(Mark Your Calendars: RealShare REAL ESTATE 2012, March 22nd in Los Angeles).
TORRANCE, CA-A topping-out ceremony was held recently as the last steel beam was placed on Torrance Memorial Medical Center’s under-construction patient tower at 3330 Lomita Blvd. here, indicating a major milestone for the $450 million, 398,350-square-foot project. Construction began in February 2010 and is expected to be completed by November 2014, with an opening slated for Spring 2015.
McCarthy Building Companies Inc., general contractor for the project, sponsored the ceremony, located on the site of the existing medical center. More than 75 hospital guests were invited to sign the ceremonial steel beam, which was adorned with an American flag and evergreen tree, then lifted 270 feet high to the top of the structure.
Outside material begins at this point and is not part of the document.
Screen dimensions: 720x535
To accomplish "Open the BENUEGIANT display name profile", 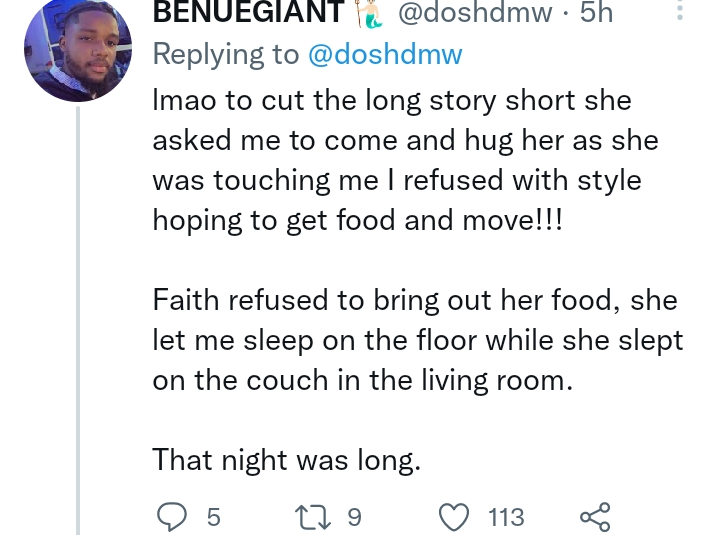I will pos(248,11).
McCarthy tells GlobeSt.com that the $450-million project cost is the total development cost of the project not just the construction value, which was estimated at $300 million at the outset. That $300-million price did not include the cost of architecture and other expenses. The next milestone for the project, according to McCarthy, will be "dry-in," which is when the steel is covered with drywall, which the firm tells GlobeSt.com is scheduled for the "roughly the end of 2012."
During the steel erection phase, iron workers from Herrick Steel placed 5,820 pieces of structural steel within three months in order to build the frame for the new tower. Designed by HMC Architects, the tower will replace the hospital’s original tower built in 1971 with the latest medical technologies, more beds and space and a modernized design. The seven-level patient tower will house 256 private rooms, 18 surgical and interventional treatment rooms as well as a basement with a central utility plant and a tunnel connecting the existing hospital to the new facility.
The replacement hospital will serve as the new front door of the medical center and the centerpiece of the campus. Other features include an indoor-outdoor cafeteria, gift shop, admittance services and a chapel—all easily accessible on the first floor. Family-friendly lounges, overnight spaces, and outdoor gardens will demonstrate the hospital’s patient-centered design.